# Tree with MOD proof

• Apr 11th 2009, 10:09 AM
BSC hiBi
Tree with MOD proof
Let T be a tree with n vertices. Suppose n only has vertices with degree 1 and 5. Show that 3n = 2 (mod 4).

Where the equal sign is the mod sign (3 lines instead of 2.)

I think this will require induction as the vertices will always be 2, 6, 10, 14, 18, etc. Any help?
• Apr 12th 2009, 12:50 PM
Opalg
Quote:

Originally Posted by BSC hiBi
Let T be a tree with n vertices. Suppose n only has vertices with degree 1 and 5. Show that 3n = 2 (mod 4).

Where the equal sign is the mod sign (3 lines instead of 2.)

I think this will require induction as the vertices will always be 2, 6, 10, 14, 18, etc. Any help?

Here's an intuitive argument based on a sort of induction. The idea is to build up the graph starting from a vertex of degree 1. Such a vertex must exist because a tree has branches that end in twigs.

That vertex is connected to one other vertex. These two vertices together form a sub-tree with 2 vertices. Note that $\displaystyle 3\times2\equiv2\!\!\!\pmod4$. (That is the base case for the "induction".)

If that second vertex is connected to another vertex, it does not have degree 1, so it must have degree 5. Therefore it is connected to 4 new vertices. Add those vertices to the tree that we are building up. So we now have a sub-tree with 6 vertices (and $\displaystyle 3\times6\equiv2\!\!\!\pmod4$).

Now continue building up the graph in that way.
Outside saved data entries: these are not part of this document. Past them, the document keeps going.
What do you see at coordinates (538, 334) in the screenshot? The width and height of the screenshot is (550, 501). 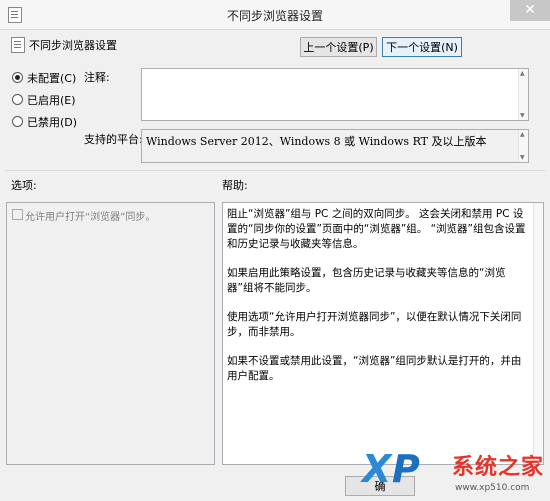 I see `help-scrollbar` at bounding box center [538, 334].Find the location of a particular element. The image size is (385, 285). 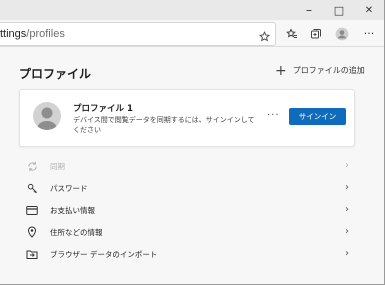

avatar is located at coordinates (47, 116). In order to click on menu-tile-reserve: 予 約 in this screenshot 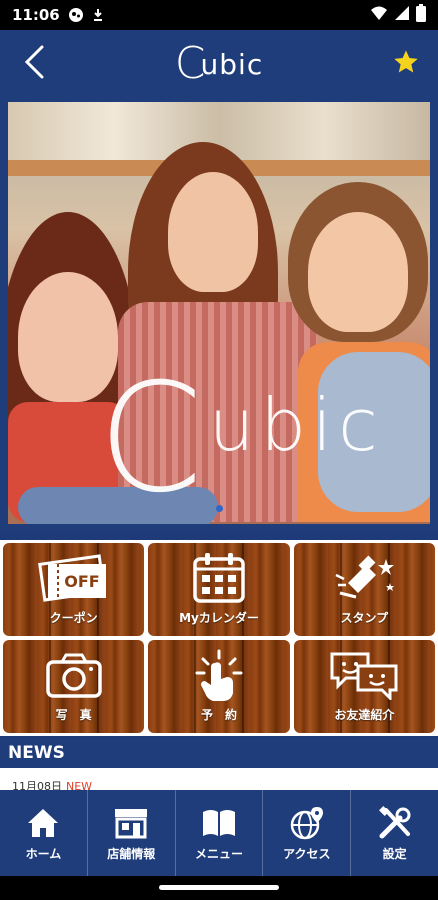, I will do `click(219, 686)`.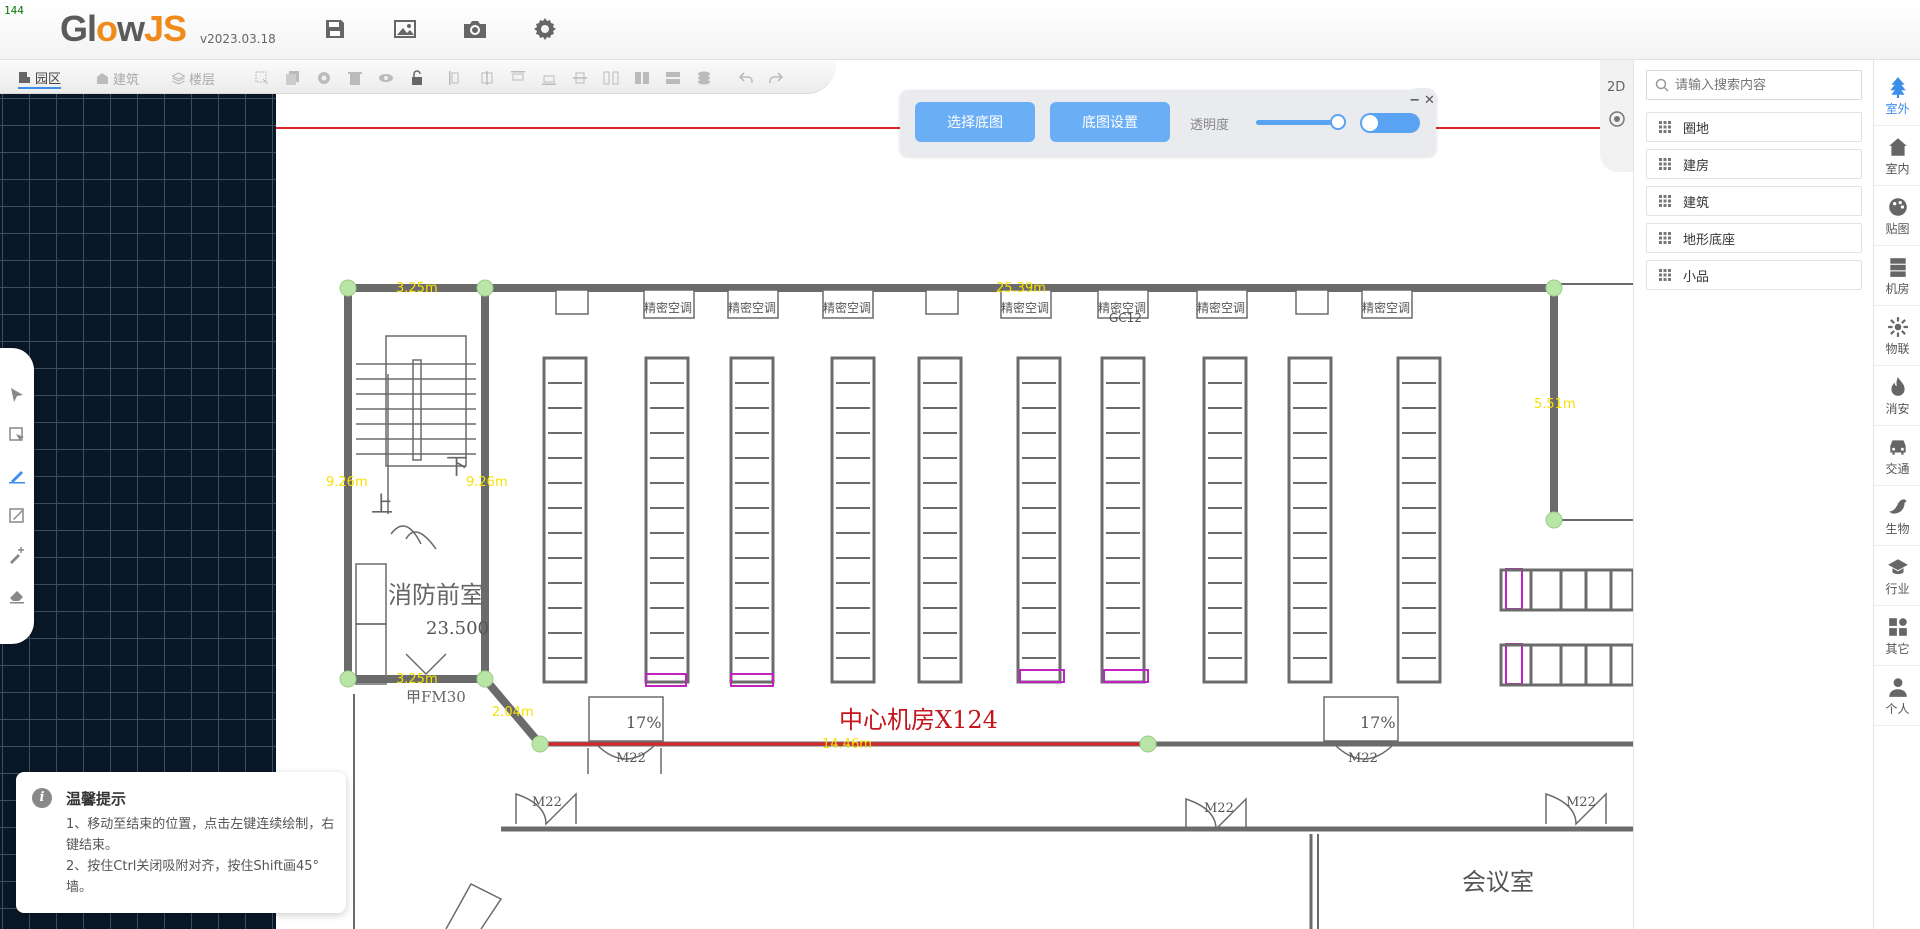 The width and height of the screenshot is (1920, 929). I want to click on library-item-label: 地形底座, so click(1710, 240).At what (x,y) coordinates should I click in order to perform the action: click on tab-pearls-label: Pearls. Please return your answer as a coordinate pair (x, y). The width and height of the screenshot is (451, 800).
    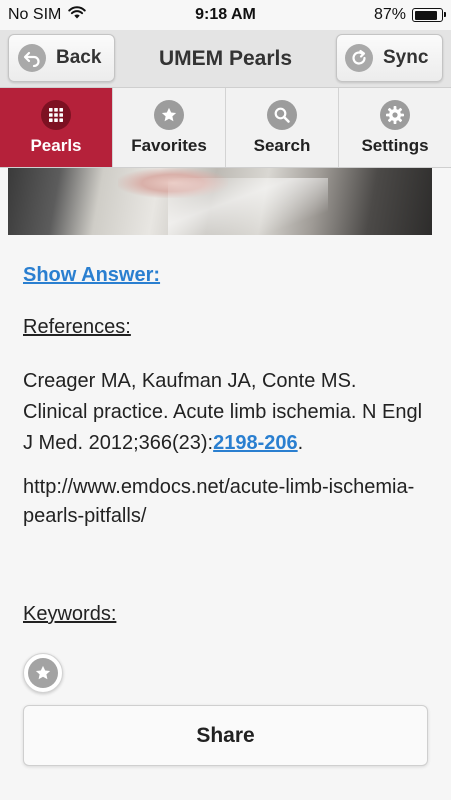
    Looking at the image, I should click on (56, 146).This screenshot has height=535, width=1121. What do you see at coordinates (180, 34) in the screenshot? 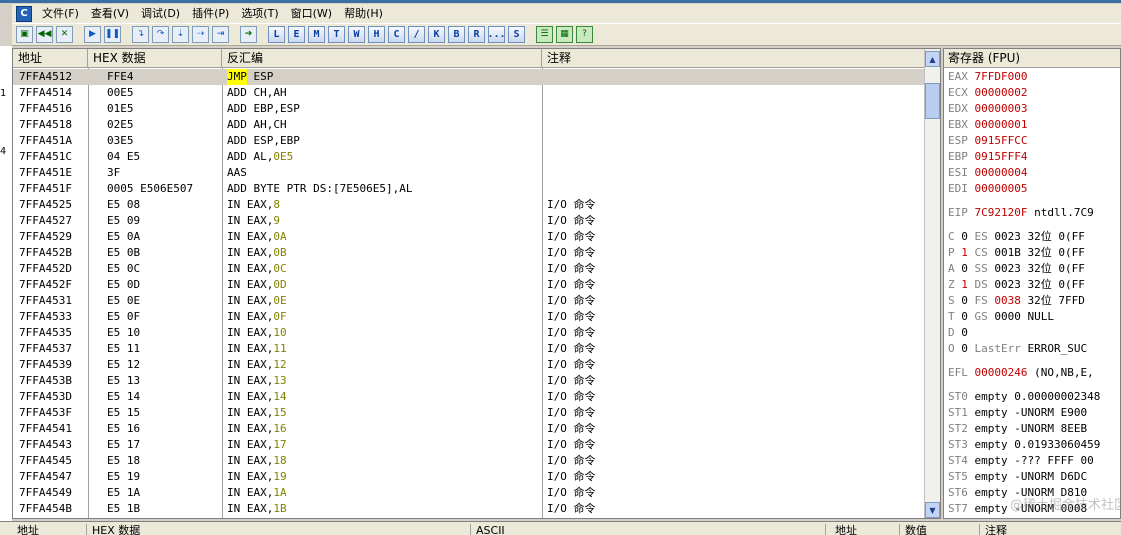
I see `trace-into-icon: ⇣` at bounding box center [180, 34].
At each stage we have to add 4 new vertices, so three times the total number of vertices in the sub-graph will always be congruent to 2 (mod 4).

Question: Why does the problem ask us to show that $\displaystyle \mathbf{3}n\equiv2\!\!\!\pmod4$? If 3n is congruent to 2 (mod 4) then n itself will be congruent to 2 (mod 4). So why bother with the 3?